Calvin Ayre issues statement on Bitcoin Association’s response to Craig Wright legal action


    This statement is Calvin Ayre’s personal opinion, and not one of anyone else.

    I know this may be hard for some people to accept, but Craig Wright isn’t God, nor does he wield godlike control over the Bitcoin Association.

    Last Friday (February 26), the Switzerland-based Bitcoin Association issued a statement in response to last week’s ‘letter before action’ issued by attorneys acting on behalf of Dr. Craig S. Wright’s Tulip Trading Ltd.

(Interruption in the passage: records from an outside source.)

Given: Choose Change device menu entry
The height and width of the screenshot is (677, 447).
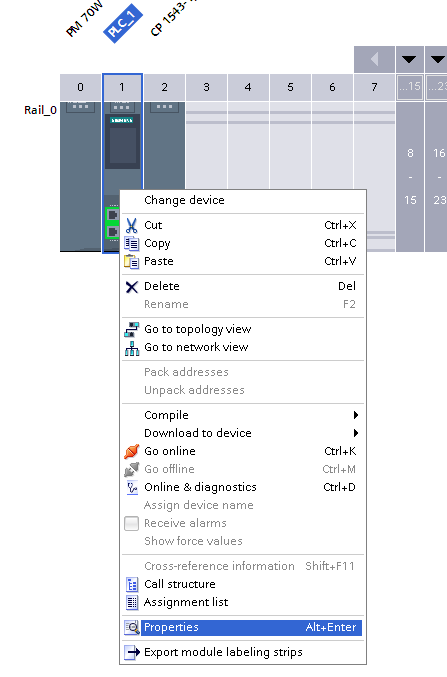Looking at the screenshot, I should 184,200.
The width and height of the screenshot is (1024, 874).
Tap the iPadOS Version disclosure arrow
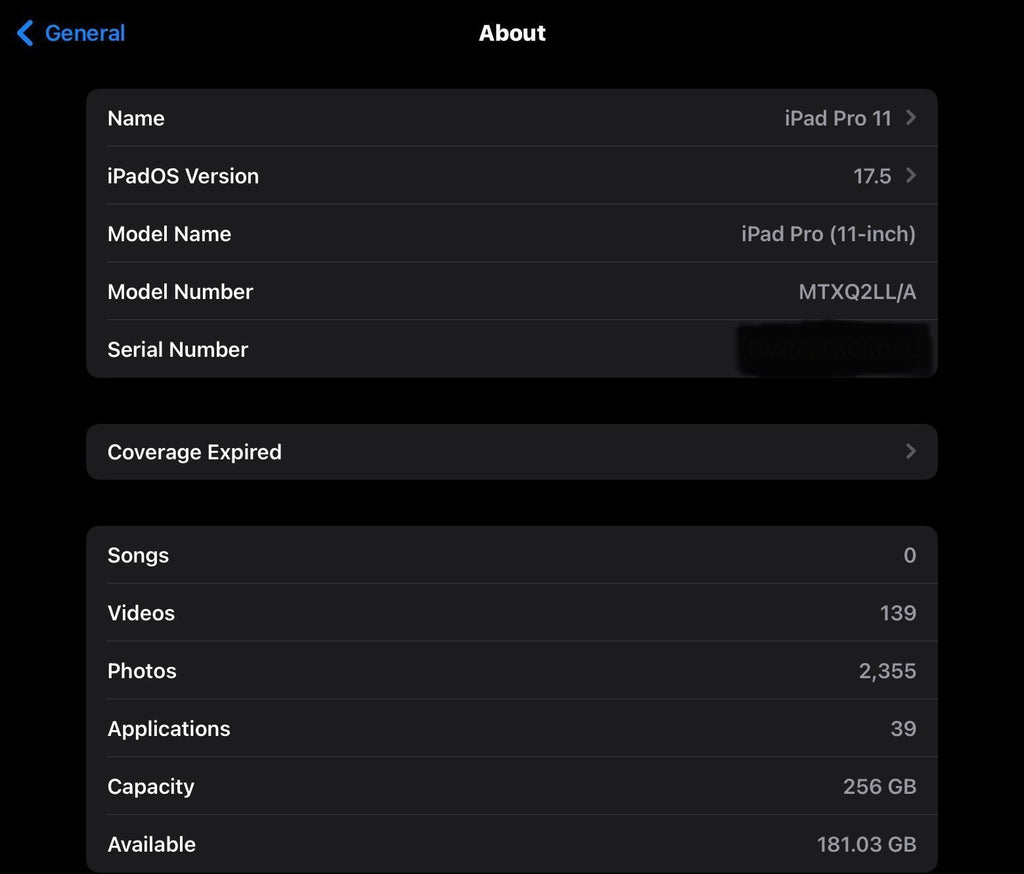910,176
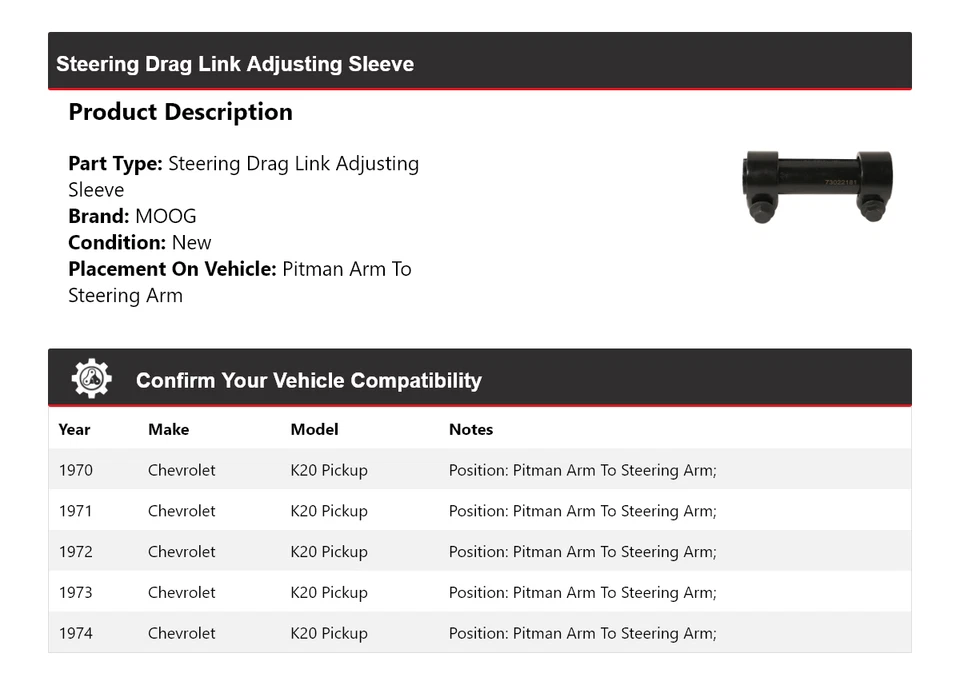Click the gear compatibility icon

(x=91, y=379)
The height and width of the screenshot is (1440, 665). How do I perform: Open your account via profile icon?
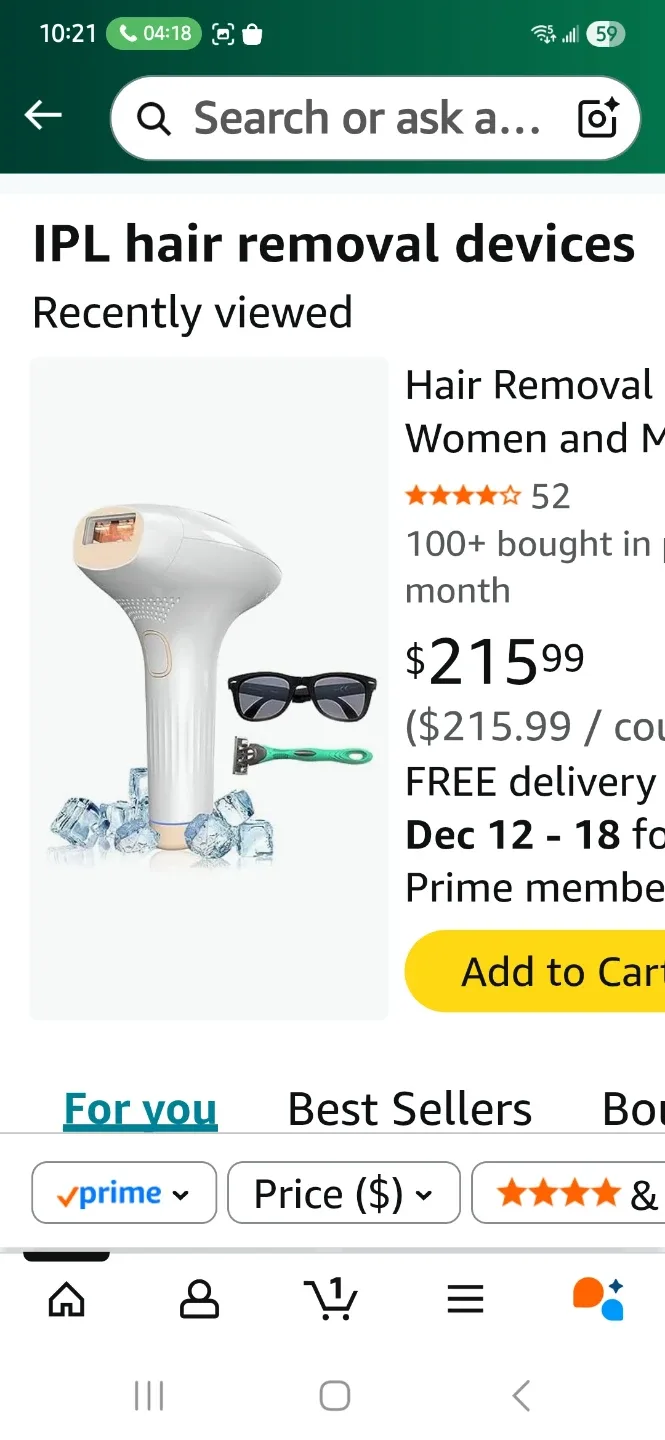(x=199, y=1298)
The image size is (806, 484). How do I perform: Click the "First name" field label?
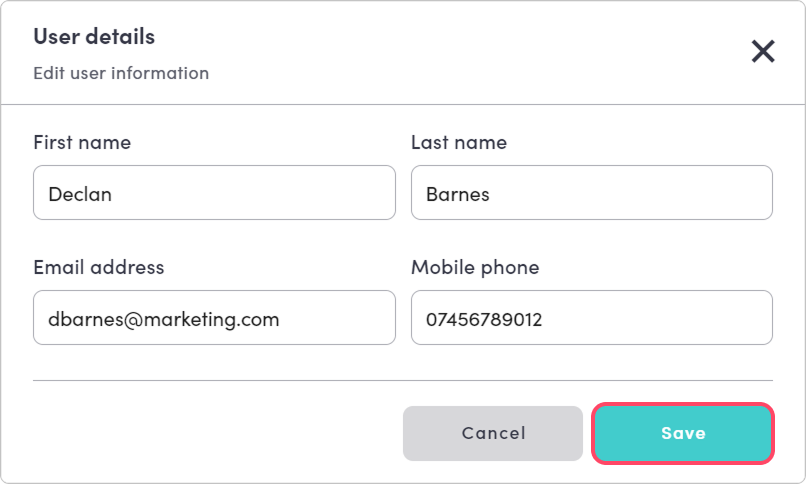(82, 143)
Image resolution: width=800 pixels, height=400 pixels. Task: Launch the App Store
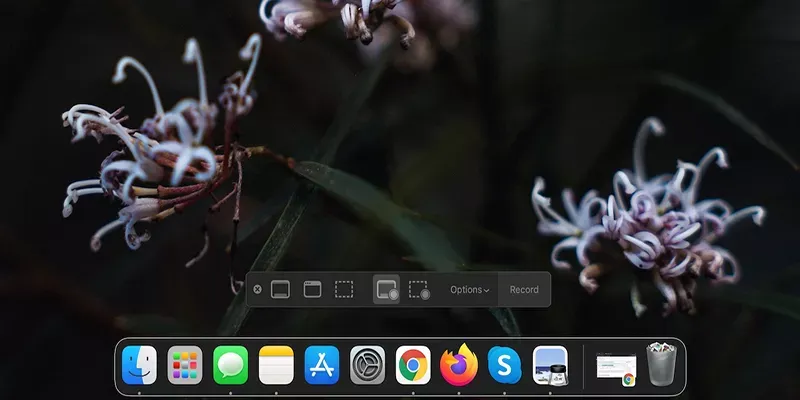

The notices were sent to a number of Bitcoin developers, including those representing the BTC, BCH, BCH ABC and BSV protocols.

    The letters advised these developers of Craig’s pursuit of legal redress following the theft of encrypted private keys to two addresses holding several billion dollars’ worth of BTC. Craig’s action is intended to establish the legal obligations held by these developers by requiring them to assist Craig’s efforts to regain access to and control of the stolen BTC.

    The Who

    Some observers have questioned why Craig included the Bitcoin Association in this action, given its role as the global body that oversees the Bitcoin SV (BSV) protocol that Craig designed and supports. There seems to be some confusion over Craig’s relationship with the Bitcoin Association, so allow me to unmuddy these waters.

    The Association has no role in Craig’s legal action, but the Association’s statement of February 26 expresses its support for his efforts to compel network developers to assist victims of crime in reclaiming stolen property.

    The Association similarly shares Craig’s desire to reintroduce software solutions that he included in Bitcoin’s original code but which were subsequently removed during Craig’s temporary exit from the scene in the years immediately following Bitcoin’s release. The Association views this as an essential step in instilling confidence in the technology underpinning Bitcoin and ensuring wider adoption of its use as a peer-to-peer electronic cash system that operates under the rule of law. The Association plans to follow all relevant areas of law in this and all matters.

    The How

    There are some prominent Chicken Littles with obvious vested interests who claim Craig’s legal moves will achieve the exact opposite, undermining confidence by requiring network administrators to effectively roll back the blockchain, thereby undoing months of transactions recorded in blocks mined since the February 2020 theft of Craig’s BTC.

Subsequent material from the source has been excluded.